> **Task prompt**:
Within the listing below, the lines to output run from the one containing "Image resolution: width=600" through the one containing "Task: Open Sicherheitssoftware-Version"; copy them exactly and nothing else.

> **Information supplied**:
──────

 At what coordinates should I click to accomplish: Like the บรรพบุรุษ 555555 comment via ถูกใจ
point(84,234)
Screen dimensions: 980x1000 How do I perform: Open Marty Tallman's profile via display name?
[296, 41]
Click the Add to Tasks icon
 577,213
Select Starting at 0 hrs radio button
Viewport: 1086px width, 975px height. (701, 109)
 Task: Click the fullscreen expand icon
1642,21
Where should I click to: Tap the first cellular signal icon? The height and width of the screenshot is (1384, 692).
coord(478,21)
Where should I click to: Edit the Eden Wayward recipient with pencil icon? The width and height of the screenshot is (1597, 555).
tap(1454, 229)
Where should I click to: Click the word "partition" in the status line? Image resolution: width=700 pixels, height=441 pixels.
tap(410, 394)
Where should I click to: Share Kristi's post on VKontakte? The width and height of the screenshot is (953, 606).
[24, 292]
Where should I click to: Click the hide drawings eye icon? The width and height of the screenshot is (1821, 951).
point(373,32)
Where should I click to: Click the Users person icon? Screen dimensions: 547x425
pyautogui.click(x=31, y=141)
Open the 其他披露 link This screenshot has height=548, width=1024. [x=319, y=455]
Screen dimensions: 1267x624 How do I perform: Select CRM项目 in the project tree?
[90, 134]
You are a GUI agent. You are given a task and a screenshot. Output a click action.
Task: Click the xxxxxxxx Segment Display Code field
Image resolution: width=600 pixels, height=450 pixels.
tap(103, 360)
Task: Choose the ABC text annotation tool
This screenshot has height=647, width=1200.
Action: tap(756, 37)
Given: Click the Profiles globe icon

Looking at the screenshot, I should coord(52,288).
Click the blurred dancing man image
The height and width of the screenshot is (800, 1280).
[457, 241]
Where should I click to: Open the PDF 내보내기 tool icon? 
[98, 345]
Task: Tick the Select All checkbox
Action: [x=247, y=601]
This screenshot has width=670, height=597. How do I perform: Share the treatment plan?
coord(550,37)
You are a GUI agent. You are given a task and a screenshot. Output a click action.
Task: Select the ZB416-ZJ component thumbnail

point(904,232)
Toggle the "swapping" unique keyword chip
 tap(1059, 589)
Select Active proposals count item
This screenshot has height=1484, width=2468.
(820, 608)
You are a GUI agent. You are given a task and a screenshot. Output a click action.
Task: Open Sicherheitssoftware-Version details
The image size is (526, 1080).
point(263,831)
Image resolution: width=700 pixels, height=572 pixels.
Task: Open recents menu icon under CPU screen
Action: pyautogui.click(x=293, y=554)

──────

> **Result for this task**:
Image resolution: width=600 pixels, height=450 pixels.
tap(103, 360)
Task: Choose the ABC text annotation tool
This screenshot has height=647, width=1200.
Action: tap(756, 37)
Given: Click the Profiles globe icon

Looking at the screenshot, I should coord(52,288).
Click the blurred dancing man image
The height and width of the screenshot is (800, 1280).
[457, 241]
Where should I click to: Open the PDF 내보내기 tool icon? 
[98, 345]
Task: Tick the Select All checkbox
Action: [x=247, y=601]
This screenshot has width=670, height=597. How do I perform: Share the treatment plan?
coord(550,37)
You are a GUI agent. You are given a task and a screenshot. Output a click action.
Task: Select the ZB416-ZJ component thumbnail

point(904,232)
Toggle the "swapping" unique keyword chip
 tap(1059, 589)
Select Active proposals count item
This screenshot has height=1484, width=2468.
(820, 608)
You are a GUI agent. You are given a task and a screenshot. Output a click action.
Task: Open Sicherheitssoftware-Version details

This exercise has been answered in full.